The (GEMS) Program is a one-year, non-degree, post-baccalaureate preparatory program for students from disadvantaged backgrounds who are most likely to make a significant contribution to meeting the needs of the nation’s minority, disadvantaged and underserved populations, and whose disadvantaged circumstances have contributed to modest academic credentials.
The GEMS Program is designed to provide an opportunity for disadvantaged students who show promise of the ability to complete a medical education to demonstrate this ability by passing selected courses taught to first-year medical students at Georgetown University School of Medicine.
GEMS students are United States citizens from disadvantaged backgrounds. Many are from groups that have been traditionally under-represented in medicine (African-Americans, mainland Puerto Ricans, Mexican Americans and Native Americans). All meet the program’s academic criteria and show evidence of their ability to satisfy the educational and social goals of this program.

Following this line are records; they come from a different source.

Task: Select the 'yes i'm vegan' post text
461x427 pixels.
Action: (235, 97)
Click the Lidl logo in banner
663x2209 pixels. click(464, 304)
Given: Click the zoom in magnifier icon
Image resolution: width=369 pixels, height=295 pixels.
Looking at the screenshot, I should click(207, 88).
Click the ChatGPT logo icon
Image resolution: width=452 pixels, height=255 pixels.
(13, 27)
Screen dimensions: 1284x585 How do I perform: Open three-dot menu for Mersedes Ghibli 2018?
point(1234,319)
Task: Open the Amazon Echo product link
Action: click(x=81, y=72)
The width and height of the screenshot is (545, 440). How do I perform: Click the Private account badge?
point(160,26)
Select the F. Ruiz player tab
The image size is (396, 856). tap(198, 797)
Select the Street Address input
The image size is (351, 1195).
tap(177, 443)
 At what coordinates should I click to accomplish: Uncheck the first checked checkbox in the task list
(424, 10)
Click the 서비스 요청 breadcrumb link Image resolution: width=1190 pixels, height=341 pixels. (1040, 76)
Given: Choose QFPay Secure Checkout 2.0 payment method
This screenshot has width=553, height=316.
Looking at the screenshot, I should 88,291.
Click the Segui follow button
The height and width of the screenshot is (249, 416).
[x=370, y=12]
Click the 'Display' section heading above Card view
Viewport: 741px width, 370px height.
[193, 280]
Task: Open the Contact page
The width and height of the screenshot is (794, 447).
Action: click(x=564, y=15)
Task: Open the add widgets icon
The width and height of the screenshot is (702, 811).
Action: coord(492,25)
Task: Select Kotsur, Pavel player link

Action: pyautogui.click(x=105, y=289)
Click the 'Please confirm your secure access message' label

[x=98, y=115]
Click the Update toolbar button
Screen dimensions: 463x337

GEMS students take courses selected from the first-year medical curriculum and are graded on the same basis as medical students. GEMS students also take a graduate level biochemistry course. GEMS students are involved in active learning sessions, resulting in an average seven-to-eight-hour day.
GEMS students who successfully complete the program are encouraged to apply to Georgetown School of Medicine as well as other medical schools.
Applicants to the GEMS Program must have successfully completed one year each of English, biology, inorganic chemistry, organic chemistry and physics, with labs as appropriate.
One semester of college mathematics and one semeter of biochemistry are also required.